WHAT TO DO: Copy out all the lines of the data that hold the word "Select".

** INFORMATION GIVEN follows **

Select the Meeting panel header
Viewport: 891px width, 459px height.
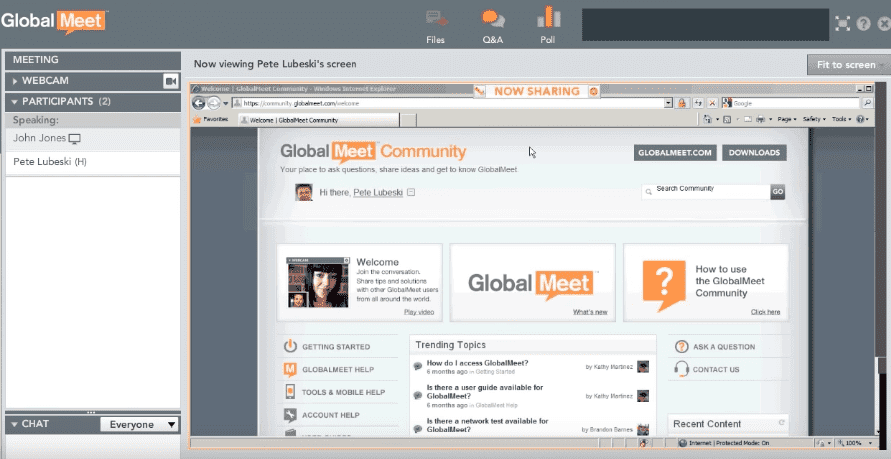[91, 60]
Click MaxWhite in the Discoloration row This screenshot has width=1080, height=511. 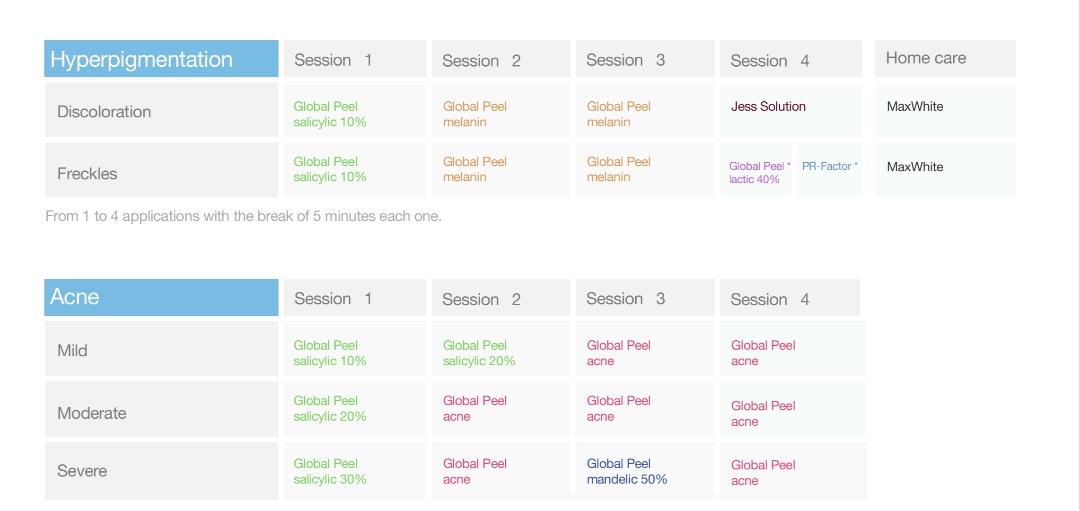tap(915, 107)
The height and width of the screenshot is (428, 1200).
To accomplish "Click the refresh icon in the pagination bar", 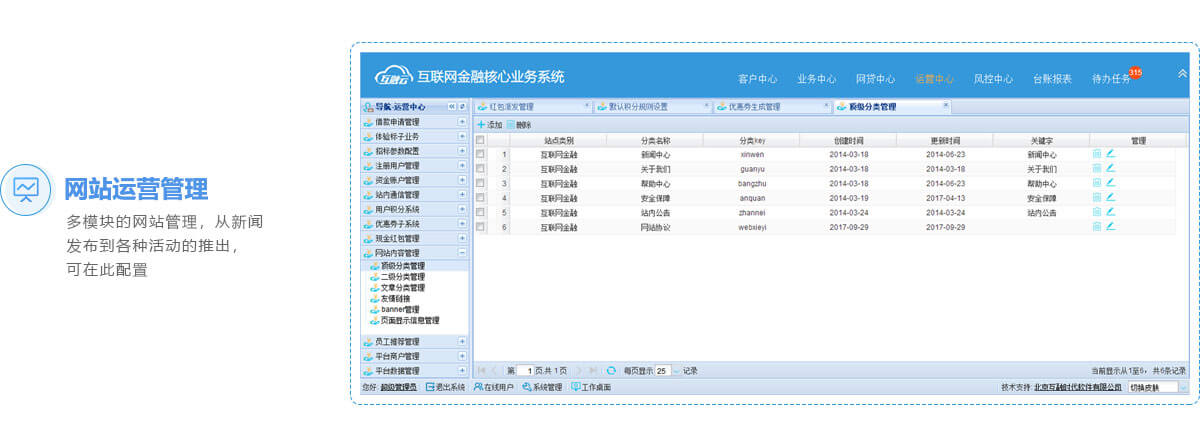I will tap(611, 370).
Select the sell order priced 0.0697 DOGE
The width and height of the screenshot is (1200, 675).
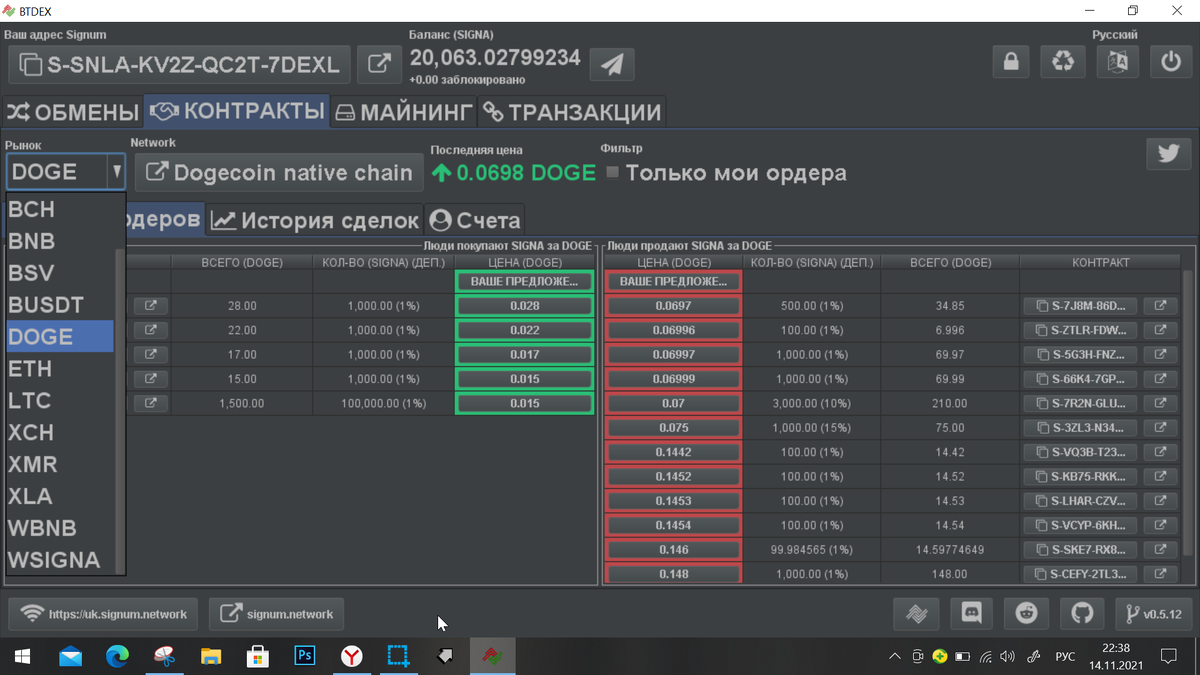(671, 305)
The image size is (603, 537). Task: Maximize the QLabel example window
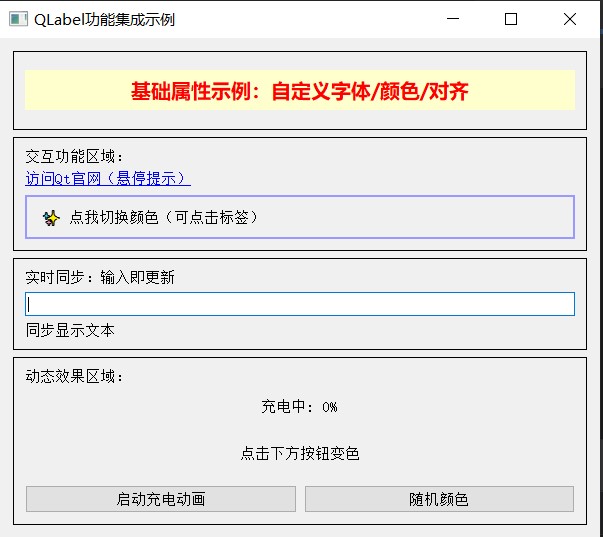[x=511, y=19]
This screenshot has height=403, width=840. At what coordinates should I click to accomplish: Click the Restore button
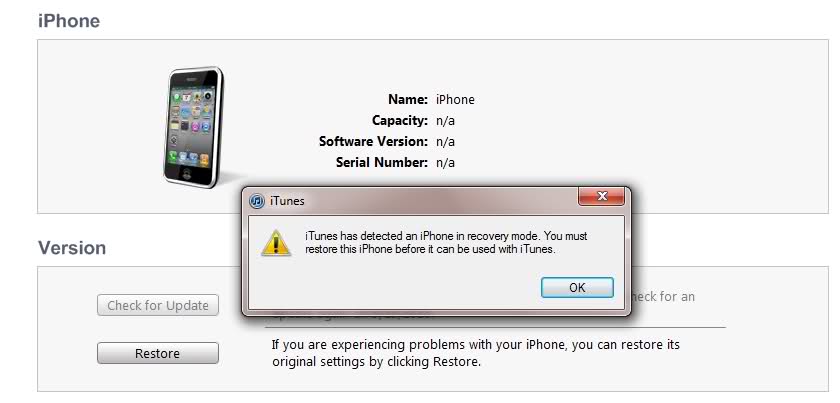(x=158, y=353)
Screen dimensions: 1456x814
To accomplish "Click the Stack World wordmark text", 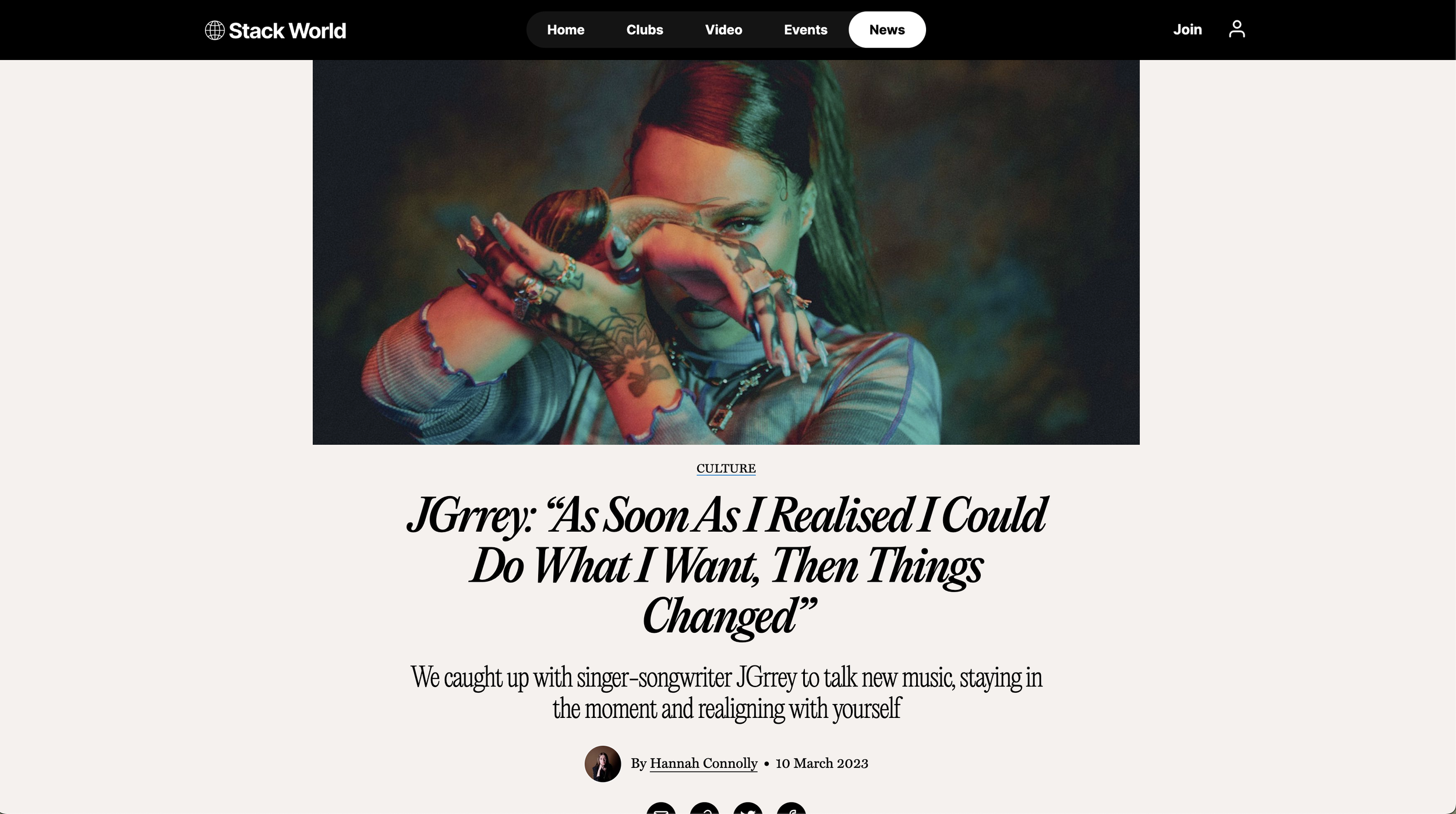I will 287,30.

** End of INFORMATION GIVEN **

SOLUTION TO THE PROBLEM:
Select the Meeting panel header
Select the sell order priced 0.0697 DOGE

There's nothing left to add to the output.